Affinity policy violated with parallel requests

Problem

Parallel server create requests for affinity or anti-affinity land on the same host and servers go to the ACTIVE state even though the affinity or anti-affinity policy was violated.

Solution

There are two ways to avoid anti-/affinity policy violations among multiple server create requests.

Create multiple servers as a single request

Use the multi-create API with the min_count parameter set or the multi-create CLI with the --min option set to the desired number of servers.

This works because when the batch of requests is visible to nova-scheduler at the same time as a group, it will be able to choose compute hosts that satisfy the anti-/affinity constraint and will send them to the same hosts or different hosts accordingly.

Adjust Nova configuration settings

When requests are made separately and the scheduler cannot consider the batch of requests at the same time as a group, anti-/affinity races are handled by what is called the “late affinity check” in nova-compute. Once a server lands on a compute host, if the request involves a server group, nova-compute contacts the API database (via nova-conductor) to retrieve the server group and then it checks whether the affinity policy has been violated. If the policy has been violated, nova-compute initiates a reschedule of the server create request. Note that this means the deployment must have scheduler.max_attempts set greater than 1 (default is 3) to handle races.

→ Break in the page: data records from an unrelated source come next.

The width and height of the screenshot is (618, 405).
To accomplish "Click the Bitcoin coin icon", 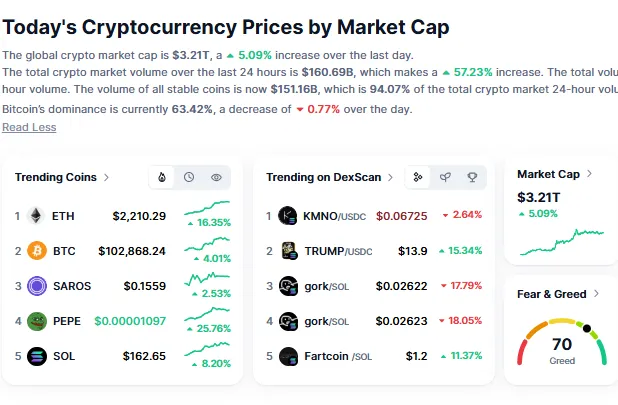I will pyautogui.click(x=37, y=250).
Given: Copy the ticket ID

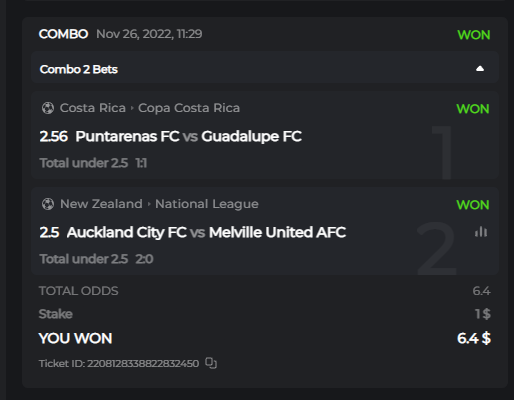Looking at the screenshot, I should click(x=211, y=363).
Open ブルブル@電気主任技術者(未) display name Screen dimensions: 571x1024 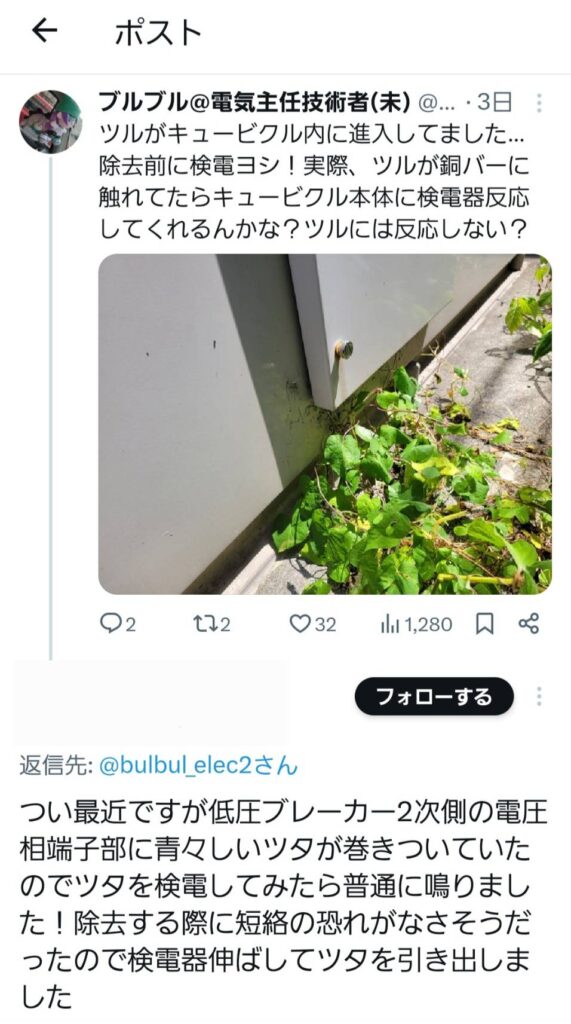coord(254,102)
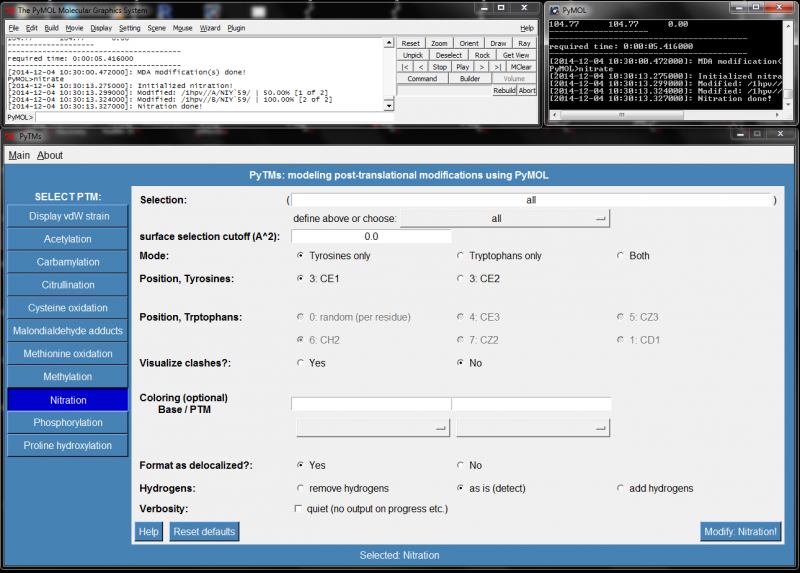Select the Tryptophans only mode
The image size is (800, 573).
pyautogui.click(x=461, y=256)
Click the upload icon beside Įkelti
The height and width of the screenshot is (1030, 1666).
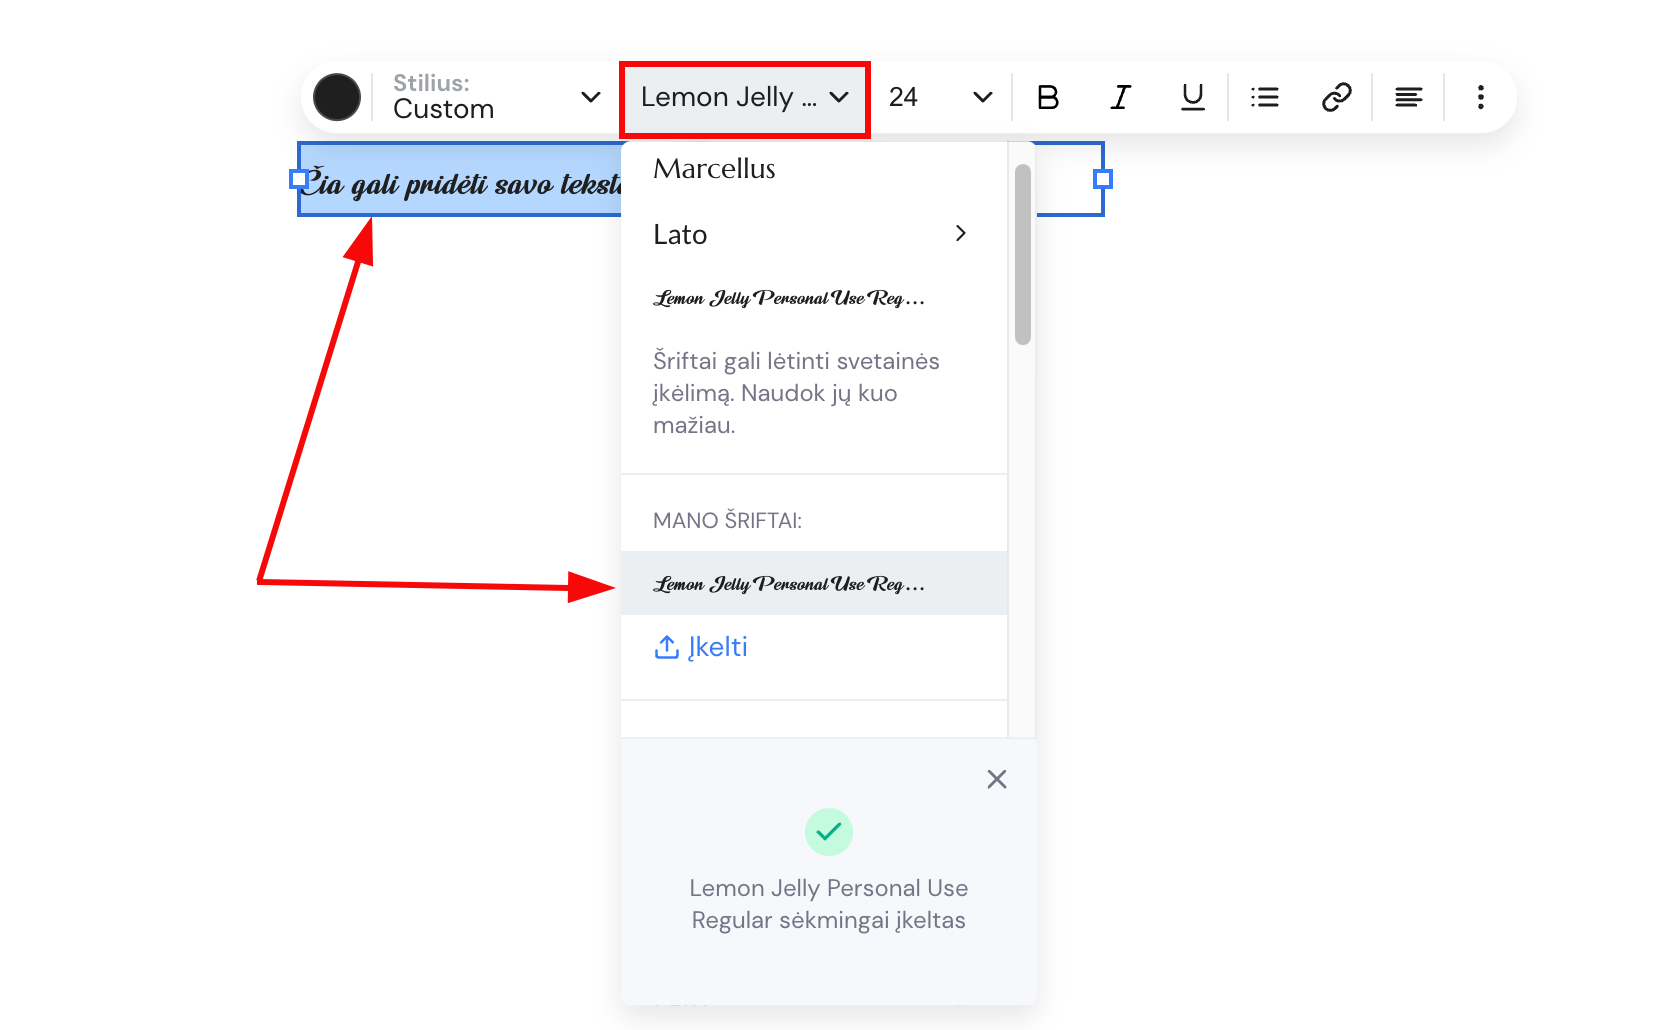[x=666, y=647]
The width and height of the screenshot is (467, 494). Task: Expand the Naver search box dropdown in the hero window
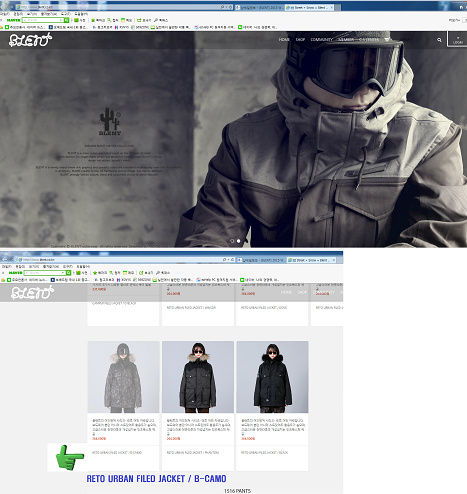[61, 20]
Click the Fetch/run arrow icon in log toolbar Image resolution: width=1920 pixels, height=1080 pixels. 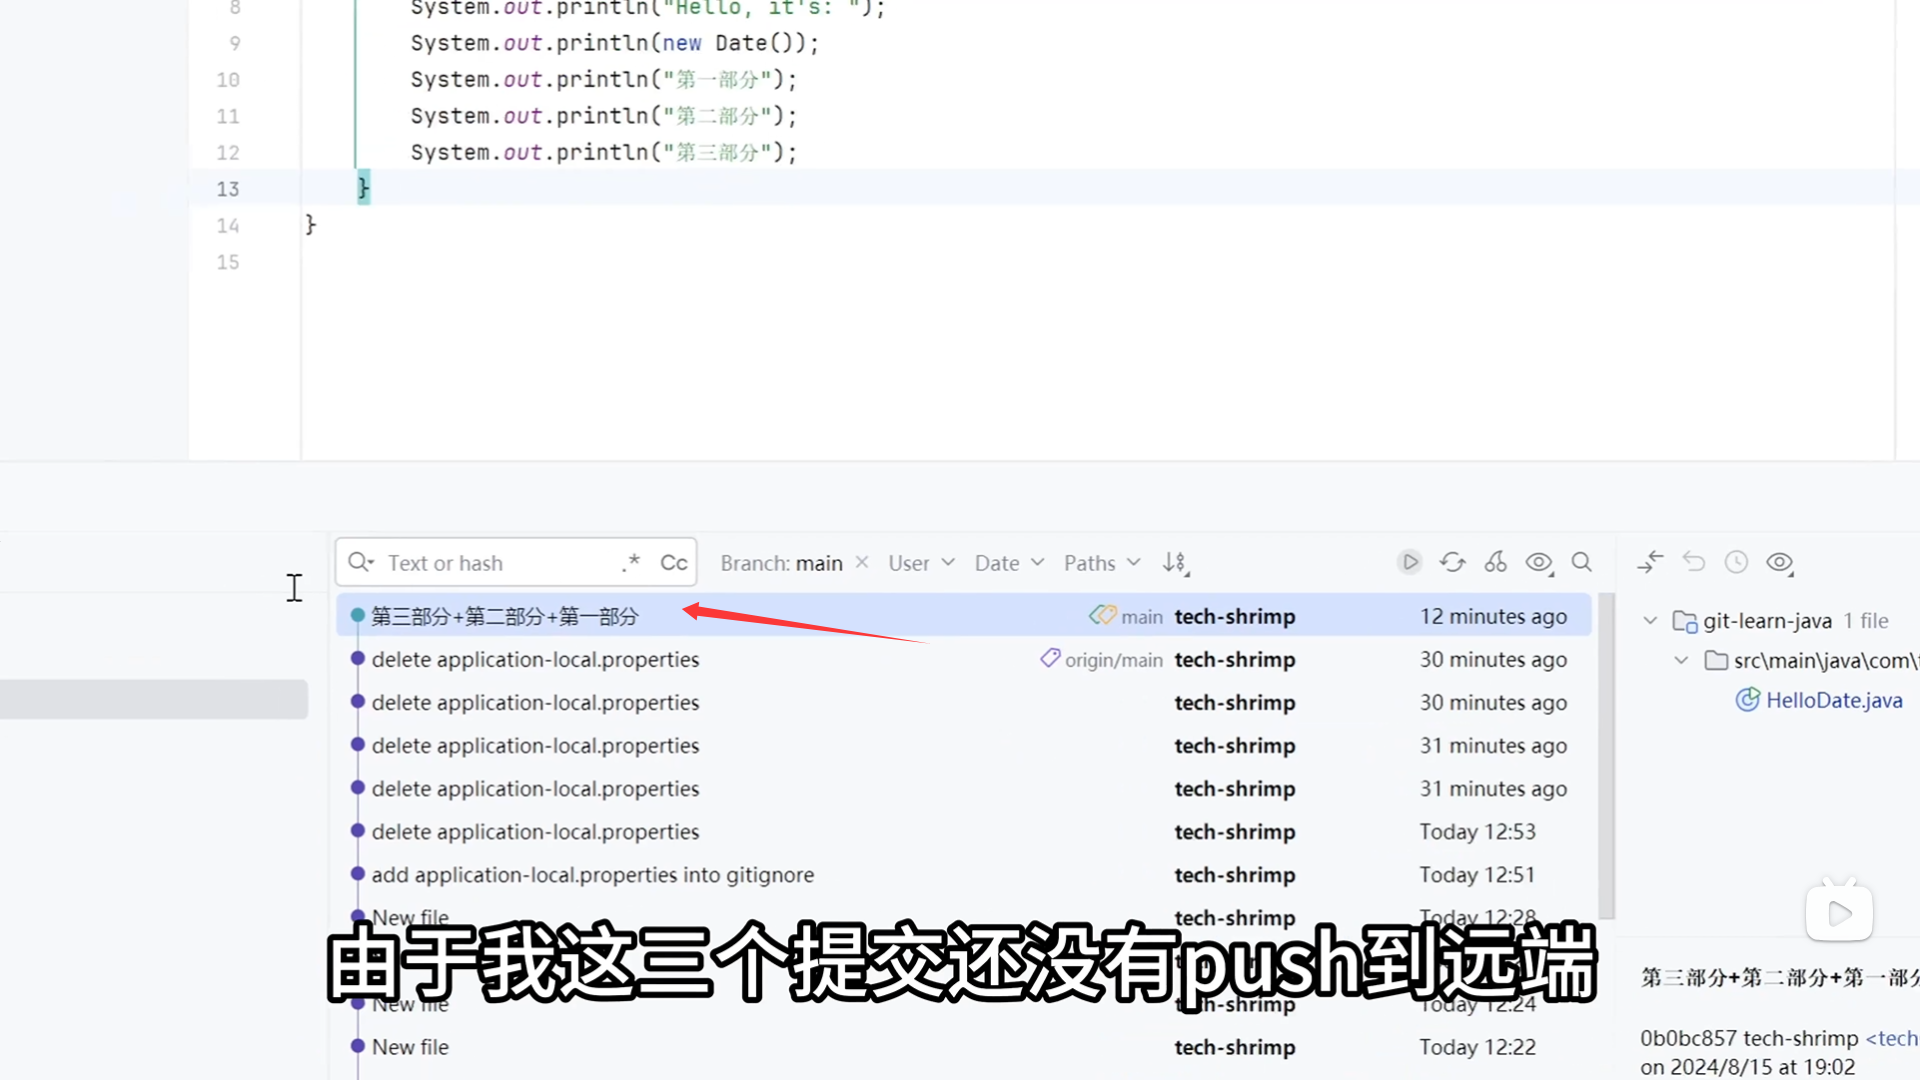1409,562
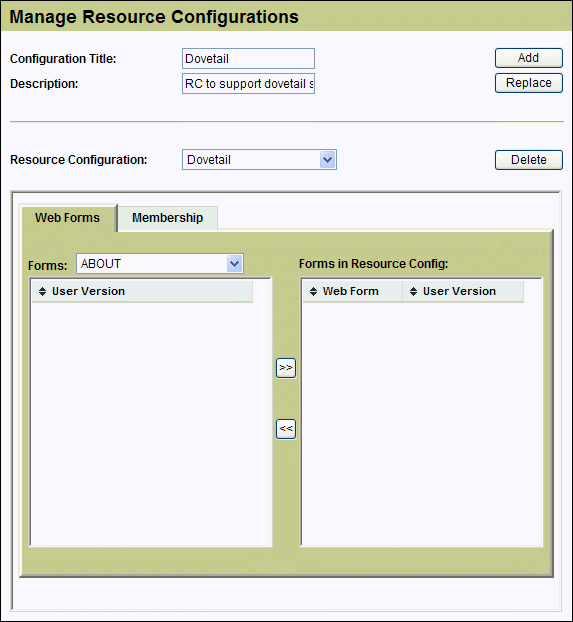573x622 pixels.
Task: Click the Replace button
Action: 529,83
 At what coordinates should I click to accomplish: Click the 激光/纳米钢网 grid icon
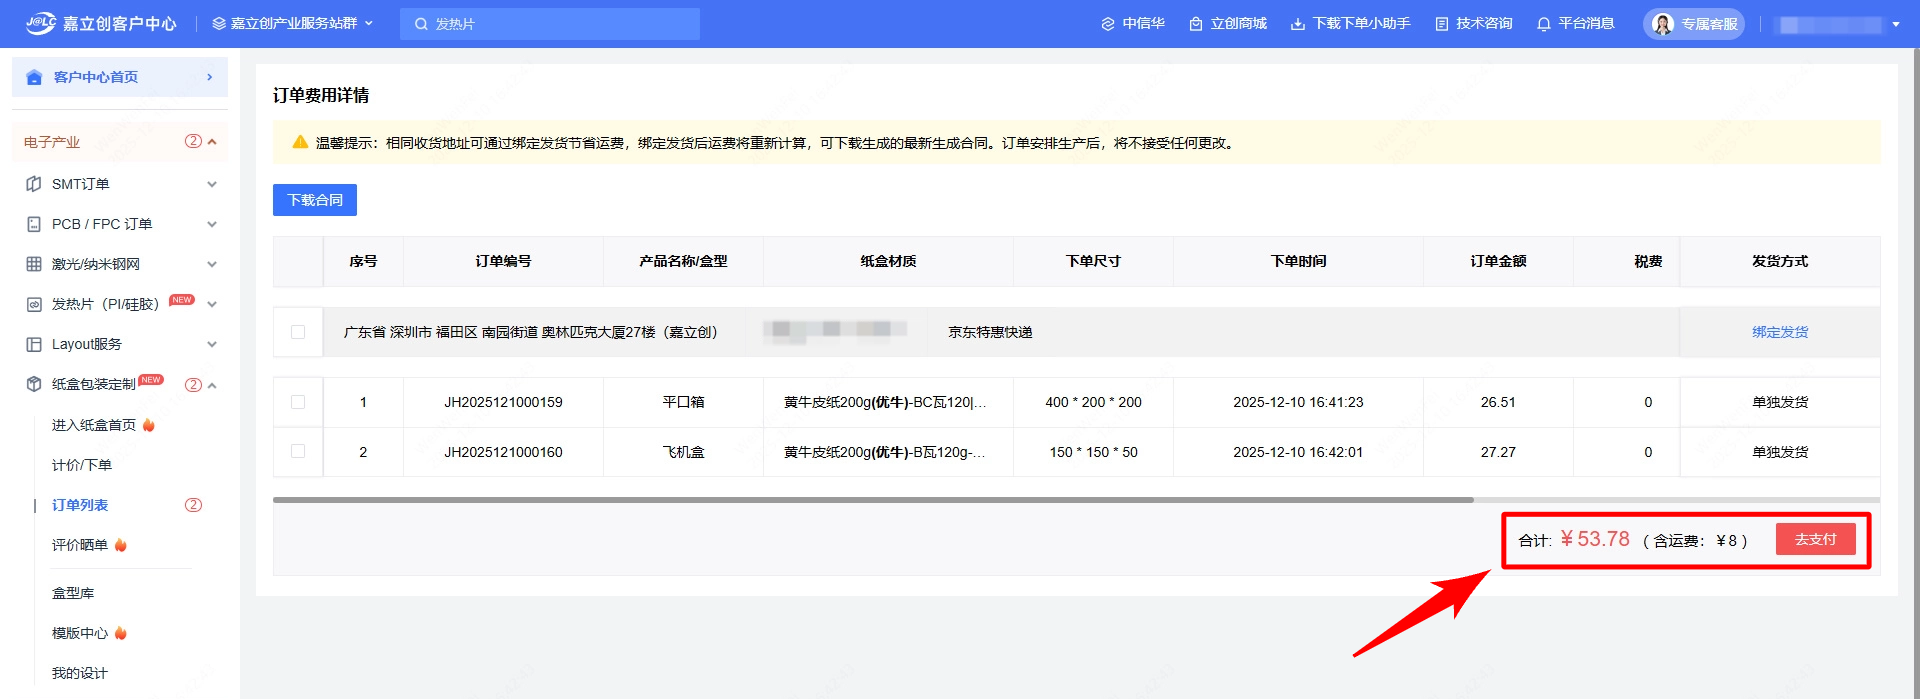click(34, 264)
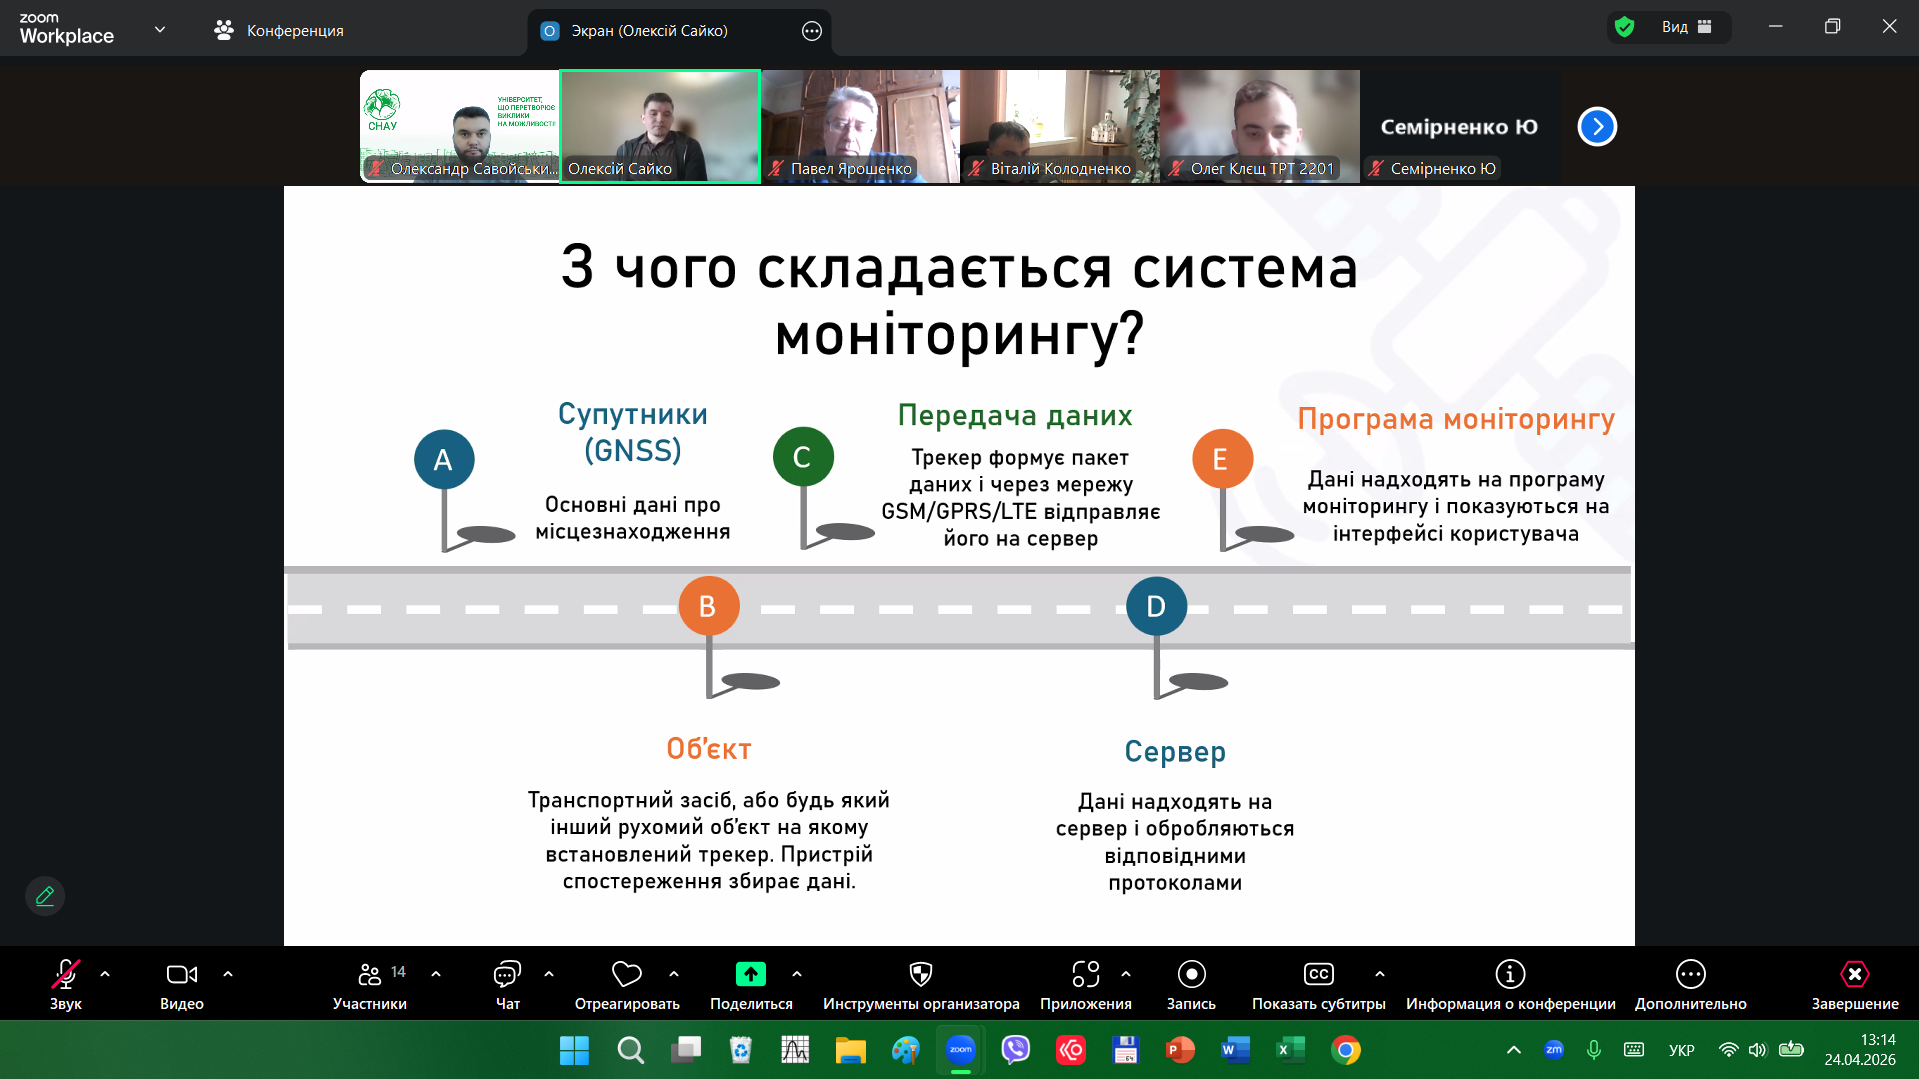Image resolution: width=1919 pixels, height=1079 pixels.
Task: Open Zoom Workplace dropdown chevron
Action: [160, 30]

An ideal configuration for multiple cells will minimize upcalls from the cells to the API database. This is how devstack, for example, is configured in the CI gate. The cell conductors do not set api_database.connection and nova-compute sets workarounds.disable_group_policy_check_upcall to True.

However, if a deployment needs to handle racing affinity requests, it needs to configure cell conductors to have access to the API database, for example:

[api_database]
connection = mysql+pymysql://root:a@127.0.0.1/nova_api?charset=utf8

The deployment also needs to configure nova-compute services not to disable the group policy check upcall by either not setting (use the default) workarounds.disable_group_policy_check_upcall or setting it to False, for example:

[workarounds]
disable_group_policy_check_upcall = False

With these settings, anti-/affinity policy should not be violated even when parallel server create requests are racing.

Future work is needed to add anti-/affinity support to the placement service in order to eliminate the need for the late affinity check in nova-compute.